I read them, answered two that needed replies, and then stopped
dead on the last one. It was so poorly written it looked like
the transcript of a teenager's chat room. I re-read it and still
didn't understand. Tomorrow I will call the sender and ask him
what he meant, but that's more time wasted - for both of us.
Don't waste my time
The sender of the email works different hours
than I do. He's in about 3 hours earlier than I am every day and
so goes home earlier too. When he gets to the office tomorrow,
he's going to be looking for an answer from me - I think.
It won't be there because I don't understand his
email. He'll waste time looking through his incoming email, just
like I wasted time reading and then re-reading his email. We
will both waste more time on the phone tomorrow as I call him to
see what he meant. It would have been so easy if he could have
written this business email like a business document rather than
a scribbled note.
Don't make me guess
I know most abbreviations, emoticons, and chat
room shorthand. It makes me ROTFL when an OTL confuses LOL with
BRB. SCOMK (spitting coke on my keyboard) and MOMN (milk out my
nose) are fine in a social chat room, but CUL8R does not belong
in a business communication.
We have a thread on the Management Forum about
Three-Letter-Acronyms (TLAs). It's one form of jargon that most
businesses engage in. The difference is that most people in the
company, or the industry, use the same TLAs. Sometimes, in an
effort to save time, people create new ones that aren't in
common usage. An HR manager wrote about an ETA and I thought she
meant Estimated Time of Arrival. That made
no sense in the email, so I asked her. She meant Employee
Termination Agreement. That was more time wasted.
Use (just) enough words
No one wants to waste time reading long, involved
paragraphs when they can skim a bulleted list.
- But if the list
- makes no
- sense in that
- format
it would have taken less time to read one
complete sentence than to re-read the list several times to try
to figure it out. Use enough words to make you point clear, but
don't use any more words than you need to.
Read before sending
Before you send any business communication, stop
and read it. Even if it is only a one sentence reply to a
question from your assistant, you can eliminate some errors and
save wasted time by proof-reading what you wrote.
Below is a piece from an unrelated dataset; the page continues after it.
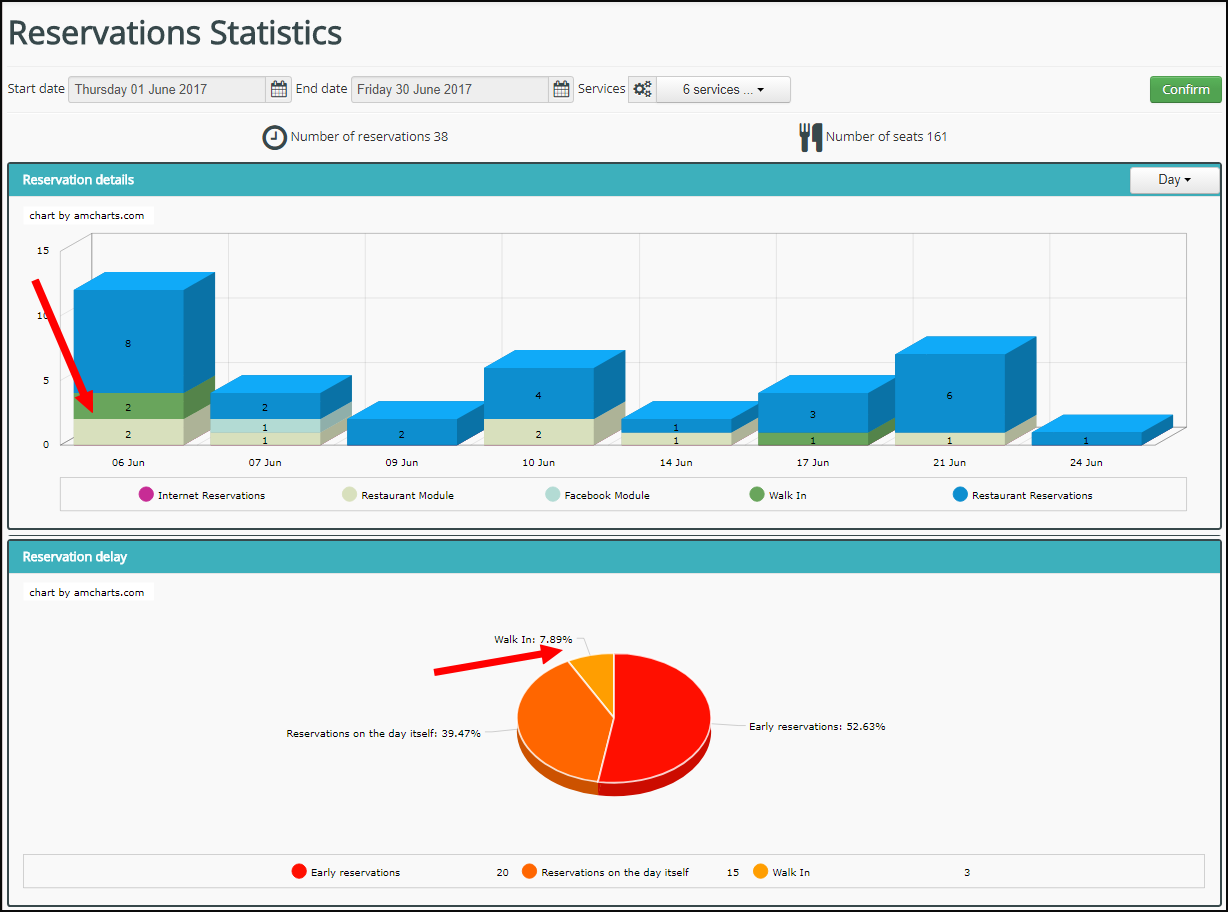Click the clock icon beside Number of reservations
This screenshot has width=1228, height=912.
click(x=274, y=137)
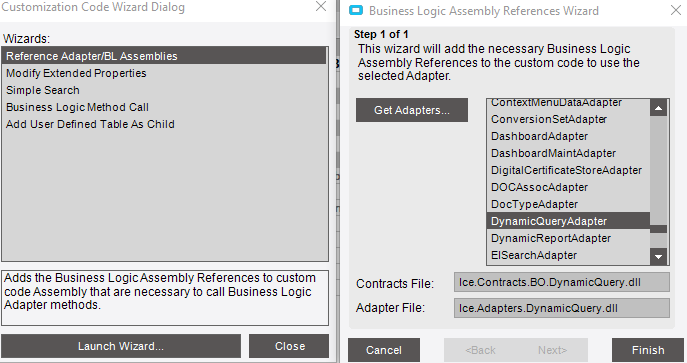Close the Business Logic Assembly References Wizard

[x=676, y=10]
Don't rely on spell checking software. That
only catches gross errors. It doesn't catch real words in the
wrong place. In a recent document I hit the h key instead of the
w key. "He has gone" and "he was gone" are both
legitimate sentences, but they mean different things. Similarly,
grammar checking software may help you avoid using there when
you meant their, but it can't read your mind. "Tell him I can
come" will be accepted by every grammar checker, but they won't
know you really meant to say "tell him I can't come".
Manage this issue
You can save time, and money, by taking the time
to make your emails and other business communications clear the
first time.
- Don't make the reader guess your meaning.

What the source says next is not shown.